何かが起こりそうな洋館を建てたいんだよ――。大雪の日、人気作家の御堂勘次郎が細部までこだわった洋館のお披露目会が行われた。招かれたのは作家と編集者、文芸評論家と……。最初は和やかな雰囲気だったが、次第に雲行きが怪しくなっていく。奇想天外、どんでん返しの魔術師による衝撃のミステリー!

Profile著者紹介

1981年京都府生まれ。2014年に『闇に香る嘘』で第60回江戸川乱歩賞を受賞しデビュー。同作は数々のミステリランキングにおいて高い評価を受ける。同年に発表した短編「死は朝、羽ばたく」が第68回日本推理作家協会賞短編部門候補、『生還者』が第69回日本推理作家協会賞の長編及び連作短編集部門の候補、『黙過』が第21回大藪春彦賞候補となるなど、今注目を集める作家である。『難民調査官』『叛徒』『真実の檻』『失踪者』『告白の余白』『サハラの薔薇』『悲願花』『刑事の慟哭』『絶声』『法の雨』『同姓同名』『ヴィクトリアン・ホテル』『白医』『アルテミスの涙』『情熱の砂を踏む女』など著書多数。

*目標 1*
抜粋箇所のうち、「何かが起こりそうな洋館を建て」という語句から始め、「の砂を踏む女』など著書多数。」という語句で終わる部分を、そのまま書き写してください。

*使用する一覧*
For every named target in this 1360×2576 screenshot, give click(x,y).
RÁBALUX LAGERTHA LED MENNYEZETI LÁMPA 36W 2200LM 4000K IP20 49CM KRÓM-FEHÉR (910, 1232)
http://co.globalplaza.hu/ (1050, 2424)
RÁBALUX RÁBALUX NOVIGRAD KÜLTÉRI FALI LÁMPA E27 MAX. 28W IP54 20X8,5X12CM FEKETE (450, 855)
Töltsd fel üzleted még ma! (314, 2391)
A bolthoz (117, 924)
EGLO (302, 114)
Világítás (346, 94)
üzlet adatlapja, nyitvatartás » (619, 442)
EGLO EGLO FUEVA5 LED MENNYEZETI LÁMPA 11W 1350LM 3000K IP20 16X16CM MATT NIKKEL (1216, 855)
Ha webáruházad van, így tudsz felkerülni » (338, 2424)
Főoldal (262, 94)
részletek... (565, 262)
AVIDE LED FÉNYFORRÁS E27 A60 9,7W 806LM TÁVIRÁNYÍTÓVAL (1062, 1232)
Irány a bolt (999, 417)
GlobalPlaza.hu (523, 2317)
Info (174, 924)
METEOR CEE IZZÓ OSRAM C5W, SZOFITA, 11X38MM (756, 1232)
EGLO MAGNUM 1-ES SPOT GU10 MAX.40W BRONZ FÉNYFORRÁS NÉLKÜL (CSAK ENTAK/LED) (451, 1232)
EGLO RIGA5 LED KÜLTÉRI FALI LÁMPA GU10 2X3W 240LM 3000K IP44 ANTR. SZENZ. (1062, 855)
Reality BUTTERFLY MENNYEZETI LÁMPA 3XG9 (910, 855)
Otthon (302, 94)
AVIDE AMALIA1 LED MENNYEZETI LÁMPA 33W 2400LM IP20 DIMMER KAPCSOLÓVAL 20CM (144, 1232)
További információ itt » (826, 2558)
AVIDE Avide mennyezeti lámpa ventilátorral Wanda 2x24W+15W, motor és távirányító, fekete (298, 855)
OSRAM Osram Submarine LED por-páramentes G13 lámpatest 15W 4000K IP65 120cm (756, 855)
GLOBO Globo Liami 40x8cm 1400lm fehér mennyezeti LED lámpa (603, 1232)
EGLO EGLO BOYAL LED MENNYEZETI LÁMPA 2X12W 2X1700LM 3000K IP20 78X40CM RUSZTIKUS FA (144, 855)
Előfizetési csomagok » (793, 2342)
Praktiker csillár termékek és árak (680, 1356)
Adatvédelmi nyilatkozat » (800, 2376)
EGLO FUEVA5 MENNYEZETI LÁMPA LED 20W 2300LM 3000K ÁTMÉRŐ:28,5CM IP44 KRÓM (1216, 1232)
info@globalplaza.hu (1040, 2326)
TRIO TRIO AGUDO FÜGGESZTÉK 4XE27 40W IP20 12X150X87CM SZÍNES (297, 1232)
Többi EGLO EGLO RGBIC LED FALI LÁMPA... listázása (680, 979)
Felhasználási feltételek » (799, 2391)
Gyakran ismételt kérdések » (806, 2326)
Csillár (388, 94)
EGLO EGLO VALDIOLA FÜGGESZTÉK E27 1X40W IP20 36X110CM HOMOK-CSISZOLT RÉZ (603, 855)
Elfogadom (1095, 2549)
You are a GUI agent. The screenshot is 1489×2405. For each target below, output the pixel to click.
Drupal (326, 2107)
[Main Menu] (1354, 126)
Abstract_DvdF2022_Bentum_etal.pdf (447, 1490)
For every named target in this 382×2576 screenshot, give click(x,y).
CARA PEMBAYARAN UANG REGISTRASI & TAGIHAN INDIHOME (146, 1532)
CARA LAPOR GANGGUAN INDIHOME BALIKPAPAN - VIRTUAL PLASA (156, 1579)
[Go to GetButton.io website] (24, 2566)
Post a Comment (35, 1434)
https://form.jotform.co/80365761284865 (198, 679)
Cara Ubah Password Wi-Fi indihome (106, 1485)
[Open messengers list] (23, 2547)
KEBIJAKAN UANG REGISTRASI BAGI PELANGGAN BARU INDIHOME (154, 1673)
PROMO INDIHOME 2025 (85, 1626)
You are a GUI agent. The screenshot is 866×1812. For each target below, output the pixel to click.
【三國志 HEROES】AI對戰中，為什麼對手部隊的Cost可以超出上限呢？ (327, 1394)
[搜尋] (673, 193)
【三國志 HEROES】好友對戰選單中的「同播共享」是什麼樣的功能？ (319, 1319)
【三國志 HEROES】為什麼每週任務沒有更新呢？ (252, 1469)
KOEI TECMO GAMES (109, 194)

*目標 2*
上の一覧から、「Ha webáruházad van, így」を含む行に始まり「EGLO MAGNUM 1-ES」を含む行で終わる範囲を、両端の行も含めて一字も変えずに再掲せよ。

*正しい結果 1*
何かが起こりそうな洋館を建てたいんだよ――。大雪の日、人気作家の御堂勘次郎が細部までこだわった洋館のお披露目会が行われた。招かれたのは作家と編集者、文芸評論家と……。最初は和やかな雰囲気だったが、次第に雲行きが怪しくなっていく。奇想天外、どんでん返しの魔術師による衝撃のミステリー!

Profile著者紹介

1981年京都府生まれ。2014年に『闇に香る嘘』で第60回江戸川乱歩賞を受賞しデビュー。同作は数々のミステリランキングにおいて高い評価を受ける。同年に発表した短編「死は朝、羽ばたく」が第68回日本推理作家協会賞短編部門候補、『生還者』が第69回日本推理作家協会賞の長編及び連作短編集部門の候補、『黙過』が第21回大藪春彦賞候補となるなど、今注目を集める作家である。『難民調査官』『叛徒』『真実の檻』『失踪者』『告白の余白』『サハラの薔薇』『悲願花』『刑事の慟哭』『絶声』『法の雨』『同姓同名』『ヴィクトリアン・ホテル』『白医』『アルテミスの涙』『情熱の砂を踏む女』など著書多数。

*正しい結果 2*
Ha webáruházad van, így tudsz felkerülni » (338, 2424)
Főoldal (262, 94)
részletek... (565, 262)
AVIDE LED FÉNYFORRÁS E27 A60 9,7W 806LM TÁVIRÁNYÍTÓVAL (1062, 1232)
Irány a bolt (999, 417)
GlobalPlaza.hu (523, 2317)
Info (174, 924)
METEOR CEE IZZÓ OSRAM C5W, SZOFITA, 11X38MM (756, 1232)
EGLO MAGNUM 1-ES SPOT GU10 MAX.40W BRONZ FÉNYFORRÁS NÉLKÜL (CSAK ENTAK/LED) (451, 1232)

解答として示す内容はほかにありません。